PROBLEM STATEMENT - Among the entries below, find each line holding "into" and return it.
[SOURCE INFORMATION Boundary: Start]
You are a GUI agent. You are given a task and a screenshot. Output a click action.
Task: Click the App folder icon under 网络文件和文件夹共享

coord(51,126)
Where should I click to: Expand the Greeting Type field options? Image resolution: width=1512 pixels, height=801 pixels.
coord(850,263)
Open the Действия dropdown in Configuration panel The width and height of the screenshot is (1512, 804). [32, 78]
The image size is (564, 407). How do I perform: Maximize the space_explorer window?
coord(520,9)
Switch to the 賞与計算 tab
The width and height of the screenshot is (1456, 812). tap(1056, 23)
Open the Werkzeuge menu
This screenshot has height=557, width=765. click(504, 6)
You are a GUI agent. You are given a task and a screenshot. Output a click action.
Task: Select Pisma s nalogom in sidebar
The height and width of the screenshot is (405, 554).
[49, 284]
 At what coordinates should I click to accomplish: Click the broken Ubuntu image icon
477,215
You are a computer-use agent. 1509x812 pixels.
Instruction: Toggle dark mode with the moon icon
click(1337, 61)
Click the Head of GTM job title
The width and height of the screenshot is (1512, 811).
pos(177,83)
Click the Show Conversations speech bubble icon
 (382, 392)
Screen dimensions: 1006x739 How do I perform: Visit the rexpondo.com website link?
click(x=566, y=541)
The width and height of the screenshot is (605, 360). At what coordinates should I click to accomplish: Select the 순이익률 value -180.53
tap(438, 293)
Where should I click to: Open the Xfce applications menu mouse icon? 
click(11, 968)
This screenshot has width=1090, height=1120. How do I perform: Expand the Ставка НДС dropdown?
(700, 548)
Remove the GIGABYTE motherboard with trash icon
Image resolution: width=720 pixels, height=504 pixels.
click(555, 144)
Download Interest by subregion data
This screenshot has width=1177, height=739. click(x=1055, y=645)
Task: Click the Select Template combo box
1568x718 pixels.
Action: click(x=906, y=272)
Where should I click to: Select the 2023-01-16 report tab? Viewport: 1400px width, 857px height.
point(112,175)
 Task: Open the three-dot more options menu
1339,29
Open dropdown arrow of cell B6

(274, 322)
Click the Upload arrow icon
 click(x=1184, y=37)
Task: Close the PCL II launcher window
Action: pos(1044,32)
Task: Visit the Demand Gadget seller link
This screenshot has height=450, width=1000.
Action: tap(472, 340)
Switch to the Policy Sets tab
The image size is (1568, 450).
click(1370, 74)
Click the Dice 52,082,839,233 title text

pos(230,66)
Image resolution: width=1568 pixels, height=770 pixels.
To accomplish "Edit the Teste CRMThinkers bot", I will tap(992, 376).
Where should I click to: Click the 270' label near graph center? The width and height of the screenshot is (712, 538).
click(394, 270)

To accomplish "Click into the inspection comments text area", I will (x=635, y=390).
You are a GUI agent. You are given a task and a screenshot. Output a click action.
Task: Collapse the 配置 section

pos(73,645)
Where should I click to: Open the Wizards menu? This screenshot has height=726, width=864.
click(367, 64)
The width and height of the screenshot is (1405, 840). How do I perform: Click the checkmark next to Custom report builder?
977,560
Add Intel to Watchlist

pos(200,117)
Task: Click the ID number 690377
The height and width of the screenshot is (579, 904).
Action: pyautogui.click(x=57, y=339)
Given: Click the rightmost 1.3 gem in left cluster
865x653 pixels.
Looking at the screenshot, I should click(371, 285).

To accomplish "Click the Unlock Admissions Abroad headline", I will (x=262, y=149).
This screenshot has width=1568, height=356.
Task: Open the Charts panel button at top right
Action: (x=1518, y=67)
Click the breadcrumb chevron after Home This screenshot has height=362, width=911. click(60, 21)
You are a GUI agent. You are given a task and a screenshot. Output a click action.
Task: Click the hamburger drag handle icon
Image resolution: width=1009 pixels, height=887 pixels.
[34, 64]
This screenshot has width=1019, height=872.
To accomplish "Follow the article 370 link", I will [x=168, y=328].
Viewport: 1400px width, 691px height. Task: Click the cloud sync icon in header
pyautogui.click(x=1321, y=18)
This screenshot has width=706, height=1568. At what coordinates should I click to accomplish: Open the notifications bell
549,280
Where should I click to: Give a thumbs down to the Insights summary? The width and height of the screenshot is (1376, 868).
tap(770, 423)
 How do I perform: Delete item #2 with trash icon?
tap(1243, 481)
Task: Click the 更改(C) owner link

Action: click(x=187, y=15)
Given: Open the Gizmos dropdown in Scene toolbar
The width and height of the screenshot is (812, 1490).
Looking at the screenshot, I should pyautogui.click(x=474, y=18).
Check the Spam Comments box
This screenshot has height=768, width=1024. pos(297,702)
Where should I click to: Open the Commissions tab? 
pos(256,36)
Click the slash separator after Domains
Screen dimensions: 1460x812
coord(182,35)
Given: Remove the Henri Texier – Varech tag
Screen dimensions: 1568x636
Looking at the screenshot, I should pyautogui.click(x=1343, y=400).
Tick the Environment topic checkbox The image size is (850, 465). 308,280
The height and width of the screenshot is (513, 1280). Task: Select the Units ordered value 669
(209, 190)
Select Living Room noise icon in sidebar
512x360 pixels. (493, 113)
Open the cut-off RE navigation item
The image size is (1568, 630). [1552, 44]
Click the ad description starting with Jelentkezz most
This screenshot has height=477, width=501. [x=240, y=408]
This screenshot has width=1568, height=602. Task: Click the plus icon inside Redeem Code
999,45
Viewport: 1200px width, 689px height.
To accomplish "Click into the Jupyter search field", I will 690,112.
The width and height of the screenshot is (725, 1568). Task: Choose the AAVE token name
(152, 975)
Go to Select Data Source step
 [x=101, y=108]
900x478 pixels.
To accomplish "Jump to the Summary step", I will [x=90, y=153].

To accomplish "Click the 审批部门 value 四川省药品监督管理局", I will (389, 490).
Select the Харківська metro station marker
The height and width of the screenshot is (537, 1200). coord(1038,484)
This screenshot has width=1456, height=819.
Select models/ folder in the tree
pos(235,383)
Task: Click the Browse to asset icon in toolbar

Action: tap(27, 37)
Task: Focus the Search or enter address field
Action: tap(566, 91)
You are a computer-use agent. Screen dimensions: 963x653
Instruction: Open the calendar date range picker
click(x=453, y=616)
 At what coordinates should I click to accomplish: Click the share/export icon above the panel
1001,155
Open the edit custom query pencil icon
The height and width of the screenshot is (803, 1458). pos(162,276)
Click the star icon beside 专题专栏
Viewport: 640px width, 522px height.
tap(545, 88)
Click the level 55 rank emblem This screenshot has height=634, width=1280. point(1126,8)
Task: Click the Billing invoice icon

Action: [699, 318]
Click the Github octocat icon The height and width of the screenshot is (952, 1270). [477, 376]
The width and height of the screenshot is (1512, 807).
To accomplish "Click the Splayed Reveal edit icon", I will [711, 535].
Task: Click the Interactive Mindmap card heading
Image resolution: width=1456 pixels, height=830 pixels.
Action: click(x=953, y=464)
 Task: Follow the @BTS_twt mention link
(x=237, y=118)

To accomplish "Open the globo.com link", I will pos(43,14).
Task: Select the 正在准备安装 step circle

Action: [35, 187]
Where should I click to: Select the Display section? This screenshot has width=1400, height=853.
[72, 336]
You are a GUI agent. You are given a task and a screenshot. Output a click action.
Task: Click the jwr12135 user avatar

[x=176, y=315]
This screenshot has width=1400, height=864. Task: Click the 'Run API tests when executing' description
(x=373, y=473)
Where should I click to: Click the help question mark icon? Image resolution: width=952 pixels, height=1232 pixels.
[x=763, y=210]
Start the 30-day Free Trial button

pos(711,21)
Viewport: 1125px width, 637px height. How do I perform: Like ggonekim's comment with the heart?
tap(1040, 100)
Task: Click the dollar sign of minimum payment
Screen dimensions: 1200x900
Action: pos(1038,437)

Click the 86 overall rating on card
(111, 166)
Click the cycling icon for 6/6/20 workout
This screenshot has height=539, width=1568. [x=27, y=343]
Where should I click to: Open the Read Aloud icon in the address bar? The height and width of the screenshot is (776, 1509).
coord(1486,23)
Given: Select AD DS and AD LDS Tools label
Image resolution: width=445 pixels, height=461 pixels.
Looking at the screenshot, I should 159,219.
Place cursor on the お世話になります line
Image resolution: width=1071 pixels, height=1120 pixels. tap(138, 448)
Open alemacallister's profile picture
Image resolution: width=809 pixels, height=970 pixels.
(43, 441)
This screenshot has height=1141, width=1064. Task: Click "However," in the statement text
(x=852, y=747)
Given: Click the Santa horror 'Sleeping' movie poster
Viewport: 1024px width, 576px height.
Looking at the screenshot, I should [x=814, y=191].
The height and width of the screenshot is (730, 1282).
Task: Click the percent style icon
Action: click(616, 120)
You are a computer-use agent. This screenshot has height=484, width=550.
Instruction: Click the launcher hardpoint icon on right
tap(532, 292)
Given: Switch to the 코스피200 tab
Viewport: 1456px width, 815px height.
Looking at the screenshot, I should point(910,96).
[SOURCE INFORMATION Boundary: End]
REPLY TO THE EXERCISE -
To accomplish "Click into the inspection comments text area", I will (x=635, y=390).
To accomplish "Click into the Jupyter search field", I will 690,112.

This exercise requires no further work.